### Text

━━━━━━━━━━━━━━━━

Friday, December 14, 2012

Bankruptcy as Usual

Bankruptcy is a common event in the business world.  It is part and parcel of doing business, which is why it is codified into law.

A friend of mine gave me a stack of old car magazines that dealt mostly with the Brass Era Automobiles, built prior to World War I.   Cars of that era were huge, heavy and expensive, and the brand names are largely unknown today.

What is fascinating about reading these magazines is how many of the car companies of that time came and went with regularity - being capitalized, going into business, going bankrupt, being re-organized, merged, and finally liquidated.  It is estimated that there were over 1,000 manufactures of automobiles in that era - of one sort of another.  Many of these makes are ones you never heard of - the Detroiter, for example, whose massive factory no longer even exists.

In any new industry, there are bound to be a lot of competitors, and a few will end up as major players.  By the end of the World War I, the car market in the United States had already started to coalesce into Ford, GM, and everybody else.  By the end of the Depression, the field had been winnowed further.  By the mid-50's, it was the "big-3" and American Motors.  By the 1980's, we were down to the big-3.  Today, these three still soldier on, but historic brands like Mercury, Plymouth, Pontiac, and Oldsmobile have bit the dust.

And this is not an uncommon trend.  If you look at the early days of oil exploration or the railroads, you see a similar pattern.  Many jump into the business, determined to make money.  Only a few succeed, and often these end up buying out the others, merging together businesses.  The strong survive, the weak fail.

The airplane business started out the same way, with a number of competitors, including Wright, Curtiss, Boeing, Douglass, Grumman, Convair (itself a merger of two companies) and the like.  Today, we have basically one larger passenger aircraft company in the United States, and two military builders.

The computer business was the same way - both for mainframes and PCs, with the latter eventually eclipsing the former.   In the early days of mainframes, there were a number of makers, but the market quickly settled to two or three makers - IBM, Control Data, Digital, etc.   The PC market had a number of operating systems and types, but by 1985 had settled to MS-DOS and Apple types.  And by 1995, the number of PC makers had dropped as well, to the handful we have today.

━━━━━━━━━━━━━━━━

### Provided records
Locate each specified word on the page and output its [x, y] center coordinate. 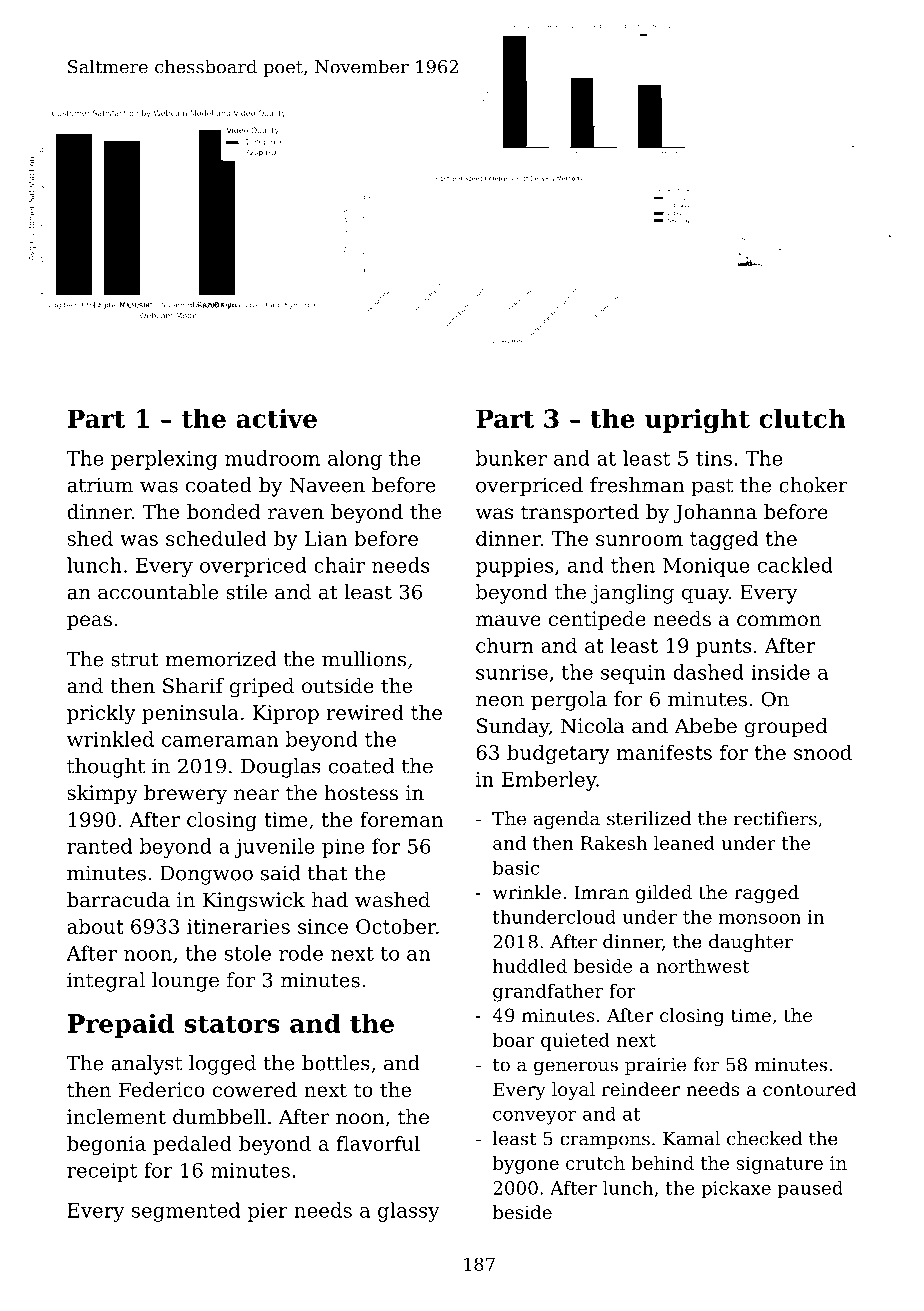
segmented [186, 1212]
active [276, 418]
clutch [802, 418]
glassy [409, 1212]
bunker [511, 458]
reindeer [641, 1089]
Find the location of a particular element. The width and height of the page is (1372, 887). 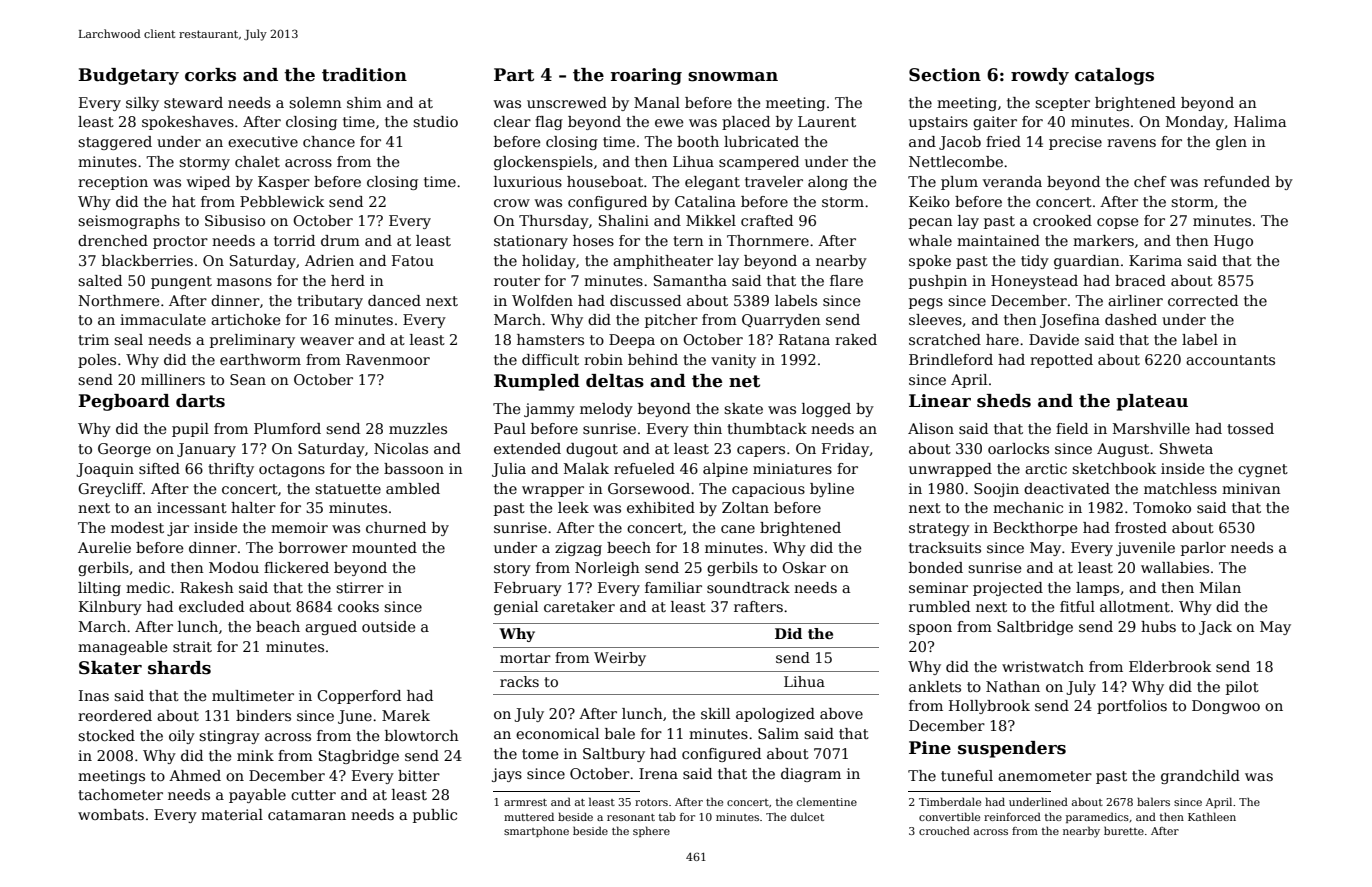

━━━━━━━━━━━━━━━━

### Required task
Resume the text on bankruptcy and industry consolidation, starting after its last sentence. The listing has no connection to the bankruptcy text.

### Task output
What struck me about this is that there was a lot of wailing and moaning on the Right about alternative energy companies - such as Solyndra and A-123, which have gone bankrupt.    By the way, if you want the real engineering reasons why Solyndra went bankrupt, you might want to read this link.   While a startling and innovative design, the Solyndra tube was just too expensive to justify its purported advantages.  And while cheap Chinese solar panels may be the stated cause of its demise, Solyndra was likely doomed to fail in the long-run, as its esoteric technology could not compete with flat-panels made in the United States.

In any emerging technology market, this is not to be unexpected.  And even the alleged malfeasance at Solyndra (misrepresentation of earnings) has its parallels in the early railroad, oil, and automotive booms, where companies sold stock, had high expectations, and then went bankrupt.  In many cases, people experiment with new technologies, or can't get costs under control, and they fail in the marketplace.  If they succeed, they leapfrog the competition.  If they fail, well, you end up with the Vega engine.

Of course, as others will be quick to point out, the main difference between these alternative energy companies and start-up industries of yore is that the government gave loan guarantees and in some cases, money, to these companies.   But of course, other industries benefited from government subsidies in the past.  Railroads would never have gotten off the ground without rights-of-way.  Boeing benefited from military contracts in developing the 707.

And it doesn't end there.  Federal subsidies for coal and oil businesses go way back - and continue today.  Timber subsidies and cattle subsidies exist in the form of cheap leases of vast Federal lands.  The Nuclear Industry would never have gotten off the ground, without Federal research and subsidies.  And of course, we "pick winners" in the farm business every day by propping up prices of corn, milk, sugar, and a whole host of other products, as well as by providing things like ethanol mandates.   If you really believe the USA is a land of "Free Enterprise" you need to look around more carefully.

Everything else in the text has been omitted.